» Instructions to follow:
Your task is to copy the lines of the data below from the line holding "Click the chart reset circular arrow" through the line holding "Click the Reason label in Copper Details", inclusive, exactly and with nothing added.

» Dataset entries:
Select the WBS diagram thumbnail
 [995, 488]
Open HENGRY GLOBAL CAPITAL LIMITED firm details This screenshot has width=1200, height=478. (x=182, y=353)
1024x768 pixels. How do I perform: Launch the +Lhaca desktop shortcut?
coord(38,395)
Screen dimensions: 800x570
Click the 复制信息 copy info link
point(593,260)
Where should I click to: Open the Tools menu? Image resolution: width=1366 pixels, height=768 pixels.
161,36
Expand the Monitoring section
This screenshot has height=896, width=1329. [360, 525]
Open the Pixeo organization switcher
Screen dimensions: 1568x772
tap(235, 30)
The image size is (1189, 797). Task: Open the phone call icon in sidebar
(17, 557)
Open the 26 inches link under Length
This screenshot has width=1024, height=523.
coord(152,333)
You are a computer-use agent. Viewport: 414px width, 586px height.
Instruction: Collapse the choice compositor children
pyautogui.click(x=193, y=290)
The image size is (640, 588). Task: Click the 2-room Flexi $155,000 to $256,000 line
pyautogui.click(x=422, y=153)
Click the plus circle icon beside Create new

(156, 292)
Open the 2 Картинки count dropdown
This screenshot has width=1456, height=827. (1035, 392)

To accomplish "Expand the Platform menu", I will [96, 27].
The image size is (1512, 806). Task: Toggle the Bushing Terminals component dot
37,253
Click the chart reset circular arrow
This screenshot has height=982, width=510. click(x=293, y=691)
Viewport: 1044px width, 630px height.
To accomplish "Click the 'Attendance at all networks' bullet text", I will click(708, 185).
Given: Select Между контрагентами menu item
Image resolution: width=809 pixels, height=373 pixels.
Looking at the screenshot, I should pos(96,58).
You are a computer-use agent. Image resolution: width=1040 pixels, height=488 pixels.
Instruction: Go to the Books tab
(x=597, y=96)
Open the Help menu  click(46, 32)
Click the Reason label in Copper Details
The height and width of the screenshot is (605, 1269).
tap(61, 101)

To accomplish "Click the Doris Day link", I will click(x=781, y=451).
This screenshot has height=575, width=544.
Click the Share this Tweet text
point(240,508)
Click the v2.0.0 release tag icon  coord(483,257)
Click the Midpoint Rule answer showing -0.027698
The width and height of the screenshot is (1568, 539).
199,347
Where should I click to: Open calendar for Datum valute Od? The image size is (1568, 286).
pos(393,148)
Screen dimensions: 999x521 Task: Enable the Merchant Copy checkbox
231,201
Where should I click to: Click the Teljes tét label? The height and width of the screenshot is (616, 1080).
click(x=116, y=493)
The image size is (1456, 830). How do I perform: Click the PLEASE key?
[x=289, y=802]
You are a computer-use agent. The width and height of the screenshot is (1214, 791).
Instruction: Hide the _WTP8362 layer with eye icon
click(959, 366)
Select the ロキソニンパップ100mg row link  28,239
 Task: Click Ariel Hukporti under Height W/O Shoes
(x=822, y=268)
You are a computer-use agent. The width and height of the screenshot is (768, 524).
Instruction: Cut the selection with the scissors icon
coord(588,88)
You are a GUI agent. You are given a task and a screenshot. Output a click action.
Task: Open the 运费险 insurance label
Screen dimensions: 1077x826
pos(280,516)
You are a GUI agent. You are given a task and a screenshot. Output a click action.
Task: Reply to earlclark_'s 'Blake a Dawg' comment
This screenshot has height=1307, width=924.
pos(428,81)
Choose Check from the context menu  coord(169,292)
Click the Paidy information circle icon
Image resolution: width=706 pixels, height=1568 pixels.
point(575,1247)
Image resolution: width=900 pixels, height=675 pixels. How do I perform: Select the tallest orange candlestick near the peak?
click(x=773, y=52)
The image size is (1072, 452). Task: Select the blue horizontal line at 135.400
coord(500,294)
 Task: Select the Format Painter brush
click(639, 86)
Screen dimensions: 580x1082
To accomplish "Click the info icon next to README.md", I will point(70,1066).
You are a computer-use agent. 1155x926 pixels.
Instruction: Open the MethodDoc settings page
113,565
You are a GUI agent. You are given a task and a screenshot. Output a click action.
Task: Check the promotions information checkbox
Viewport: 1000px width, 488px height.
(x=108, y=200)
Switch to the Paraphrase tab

» Solution:
Click the chart reset circular arrow
This screenshot has height=982, width=510. click(x=293, y=691)
Viewport: 1044px width, 630px height.
To accomplish "Click the 'Attendance at all networks' bullet text", I will click(708, 185).
Given: Select Между контрагентами menu item
Image resolution: width=809 pixels, height=373 pixels.
Looking at the screenshot, I should pos(96,58).
You are a computer-use agent. Image resolution: width=1040 pixels, height=488 pixels.
Instruction: Go to the Books tab
(x=597, y=96)
Open the Help menu  click(46, 32)
Click the Reason label in Copper Details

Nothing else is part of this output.